PARIS (Reuters) – France reported on Friday that 5,254 people were in intensive care units with COVID-19, an increase of 145 people in one day and the highest daily increase in five months.
The risk of emergency wards being unable to cope was one of the main reasons for President Emmanuel Macron to order a third nationwide lockdown this week, after unsuccessfully trying for months to contain the epidemic with a curfew and regional lockdowns.
From next week, France starts a third lockdown, with schools and non-essential businesses closed nationwide for four weeks.
Announcing the lockdown on Wednesday, Macron said the number of ICU beds will be raised from 7,000 to over 10,000.
At the peak of the first lockdown in spring 2020, France saw a high of 7,148 COVID-19 patients in ICUs, but that fell back to a few hundred in August following the strict first lockdown.

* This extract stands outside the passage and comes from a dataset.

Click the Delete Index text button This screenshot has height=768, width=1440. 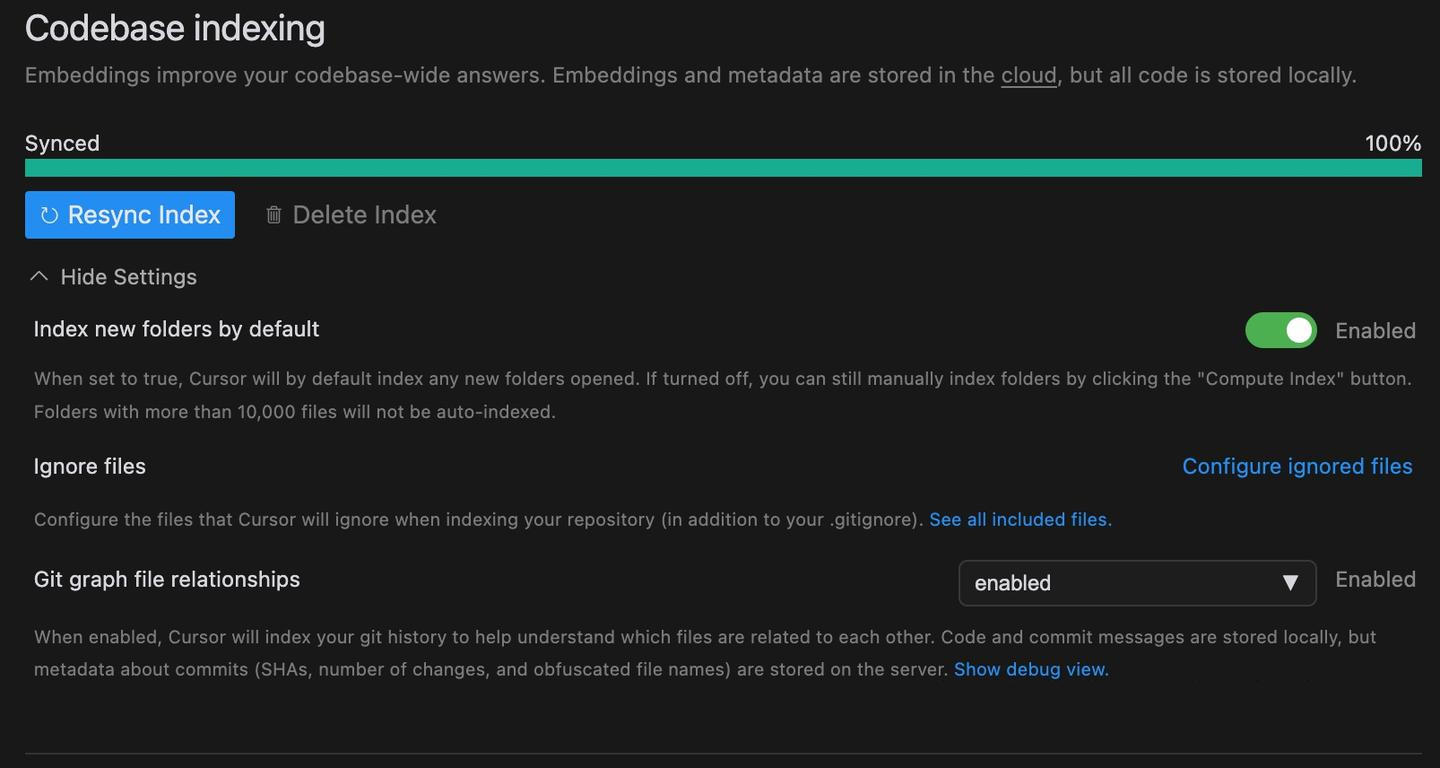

During November’s less restrictive lockdown, ICU numbers peaked at just under 5,000, but since then they have only briefly dipped below 3,000 in December.

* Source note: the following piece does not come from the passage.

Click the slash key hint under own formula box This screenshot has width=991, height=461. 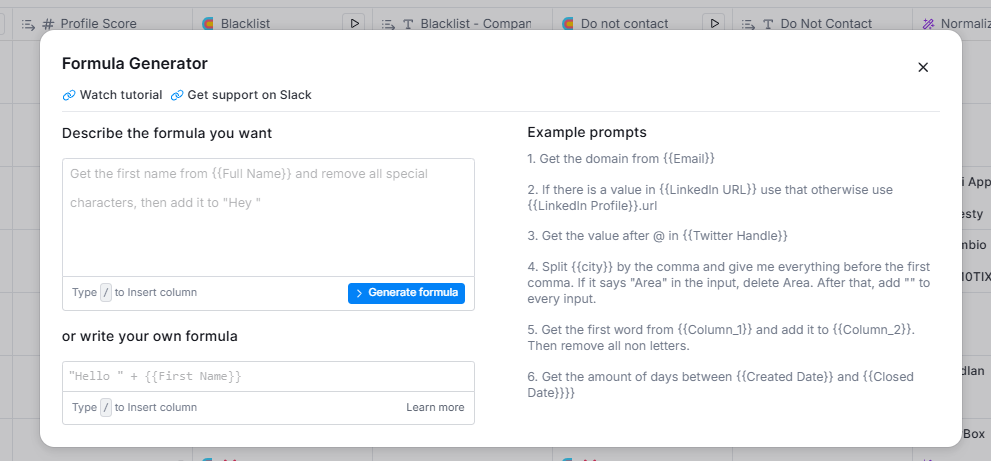106,407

With new infections rising sharply, doctors expect the third wave of the virus will peak in the coming two weeks, with a further increase in ICU numbers.
On Friday, new confirmed cases jumped by the highest week-on-week rate since the end of November, when France was in its second nationwide lockdown.
The ministry reported 46,677 new cases, 6.2% more than a week ago, taking the total to 4.74 million cases.
France on Friday also reported 332 new deaths from COVID-19, taking the toll to 96,280, but the new death tally included only 32 deaths in retirement care homes over three days.
Death rates in retirement homes, which were several hundreds per week at the end of 2021, have fallen sharply as the government focused its vaccination campaign on the elderly.
The health ministry said 12.13 million people had received a vaccine so far, including just over three million second doses.